Uma criança abandonada no meio de uma guerra ideológica sádica em que o que menos importa é o seu bem-estar
A menina não é uma exceção. Todos os dias, sete dias por semana, semana a semana, mês a mês, 365 dias por ano, seis meninas, entre 10 e 14 anos, são internadas em hospitais brasileiros para fazer abortos ou para tratar das consequências de abortos mal feitos, improvisados. Seis meninas estupradas, seis meninas grávidas. Por dia. Todos os dias.
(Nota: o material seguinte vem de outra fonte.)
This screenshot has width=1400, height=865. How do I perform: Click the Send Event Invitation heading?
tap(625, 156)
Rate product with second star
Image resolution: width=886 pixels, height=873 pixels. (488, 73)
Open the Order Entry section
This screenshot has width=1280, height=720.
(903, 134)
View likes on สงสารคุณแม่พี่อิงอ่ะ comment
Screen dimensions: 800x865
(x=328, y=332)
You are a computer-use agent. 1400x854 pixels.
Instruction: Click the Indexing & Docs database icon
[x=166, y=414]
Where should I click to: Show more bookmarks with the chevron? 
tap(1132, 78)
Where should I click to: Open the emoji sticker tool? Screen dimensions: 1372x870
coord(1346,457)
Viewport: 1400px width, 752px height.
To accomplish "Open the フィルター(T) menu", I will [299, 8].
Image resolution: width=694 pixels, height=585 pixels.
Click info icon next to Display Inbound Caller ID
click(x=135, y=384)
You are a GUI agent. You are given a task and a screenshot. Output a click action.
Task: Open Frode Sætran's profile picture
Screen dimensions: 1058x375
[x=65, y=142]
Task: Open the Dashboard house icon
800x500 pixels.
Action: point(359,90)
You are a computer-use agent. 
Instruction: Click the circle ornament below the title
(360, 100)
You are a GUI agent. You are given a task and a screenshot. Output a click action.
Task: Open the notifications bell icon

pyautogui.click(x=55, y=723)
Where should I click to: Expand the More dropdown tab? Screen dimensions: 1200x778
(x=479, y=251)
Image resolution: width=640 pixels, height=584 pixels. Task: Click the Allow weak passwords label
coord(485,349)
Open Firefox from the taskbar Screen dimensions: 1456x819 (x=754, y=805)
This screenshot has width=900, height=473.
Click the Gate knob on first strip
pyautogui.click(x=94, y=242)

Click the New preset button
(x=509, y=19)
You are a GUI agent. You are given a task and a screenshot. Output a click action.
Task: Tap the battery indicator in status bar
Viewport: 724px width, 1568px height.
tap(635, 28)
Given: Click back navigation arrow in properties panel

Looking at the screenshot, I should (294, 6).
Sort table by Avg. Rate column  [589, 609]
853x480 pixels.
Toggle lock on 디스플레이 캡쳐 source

Vá saber quantas sequer chegam aos hospitais, quantas não levam a gravidez a termo, quantas abortam em casa, quantas apenas têm seus filhos por aí e morrem como crianças para se tornar mulheres partidas, mães de outras meninas que, meninas, vão ser estupradas e ter outras meninas e outras e outras, num círculo vicioso de perpétuo descaso.
A menina só virou exceção por causa da covardia da equipe médica que a atendeu inicialmente no Espírito Santo, e que não só a obrigou a atravessar o país em busca de socorro como, provavelmente, vazou a notícia do que lhe acontecia para a curriola pestilenta que cerca o Ministério da Mulher, da Família e dos Direitos Humanos (que ironia).
A menina só virou exceção porque Sara Giromini, filha espiritual da ministra Damares, a expôs na internet, e fundamentalistas religiosos fizeram tanto barulho que, hoje, quando a gente diz “a menina”, todos sabem de qual menina estamos falando.
A menina.
A vítima de uma sucessão de crimes, do estupro e da incúria familiar à indizível atitude da equipe do Hospital Universitário Cassiano Antonio Moraes, que se recusou a cumprir a lei, passando pela exposição do seu nome na internet e pelo furor de hipocrisia que a perseguiu em casa e na porta do hospital.
Os obscurantistas que se manifestaram contra o direito de uma criança de dez anos de continuar a viver como criança são tão criminosos quanto o tio que a estupra desde os seis.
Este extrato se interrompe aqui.